Oftentimes when I have a free moment in the evenings I find myself on a treadmill at one of the YMCAs in the Fox Valley, but my typical routine is more than just running until I can no longer pull air into my chest or pick up my feet from the belt. Usually if I am alone at the Y I’m praying and meditating on the rosary. For me, this is the most fruitful prayer time that I have and the mysteries seem to fly by with the miles, but the simple action of running and praying adds a depth to my prayer that just doesn’t exist elsewhere. In short, the amount of time I can spend running sets the pace for my life of faith, and I love it.
There was one night when I was frustratedly panting and pondering over the events of the last week and I asked the Lord to remind me of why I had come all the way to Wisconsin to serve Him. Almost immediately there was an ache in my heart and a feeling of having the wind knocked out of my chest. Despite just having posed this question to the Lord, it took me a while to put two and two together and understand what He was trying to show me: heartbreak.
Over the course of the next few weeks and many more dates with my treadmill, the Lord made it clear that all of this has been an answer to so many prayers of mine, because He does not ever place a desire on our hearts that He does not also intend to fulfill. What broke my heart was the number of young people I never saw in Mass besides Lifeteen Night or their Confirmation, that clearly didn’t know the Lord, and who did not know Love. It was a problem that I could see in the Church, and it was also a problem that I could do something about.

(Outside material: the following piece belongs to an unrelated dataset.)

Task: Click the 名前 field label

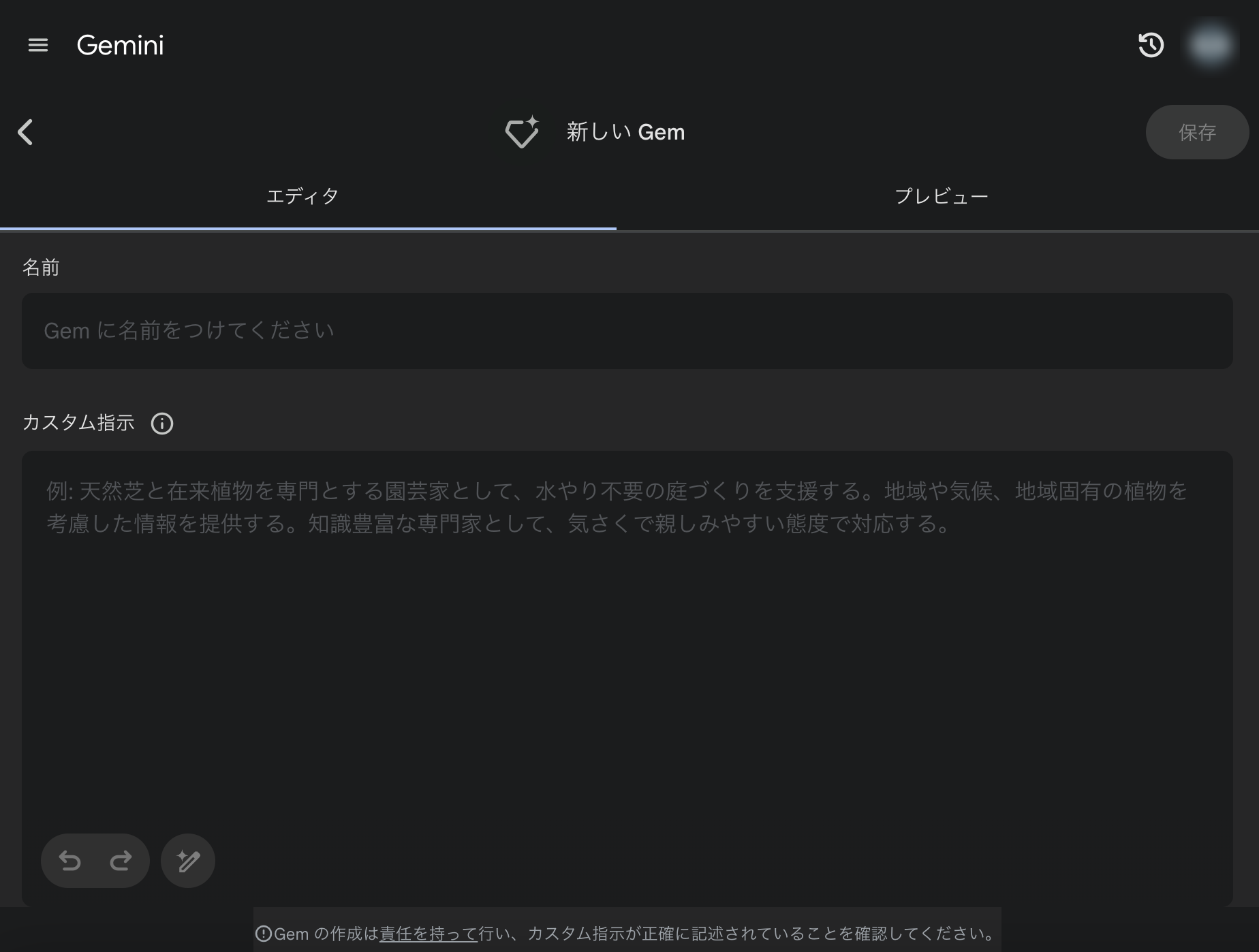Action: 41,267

Something that I am learning at SPIRITUS is that on occasion the Lord allows our hearts to hurt in a certain way and that that isn’t always a bad thing. The heartbreak of seeing so many young people hurting and hopeless was what drove me (literally) to Wisconsin and SPIRITUS, and it also inspired a bit of soul searching. In my conversations with the Lord for the weeks before I knew I’d be working with this ministry I found my most effective prayer to be a simple, “Lord, give me a soft heart and hard feet. Give me the grace to love whomever you place in my life and to go wherever you are leading.” When I really gave it over to God, He moved mountains I didn’t know existed.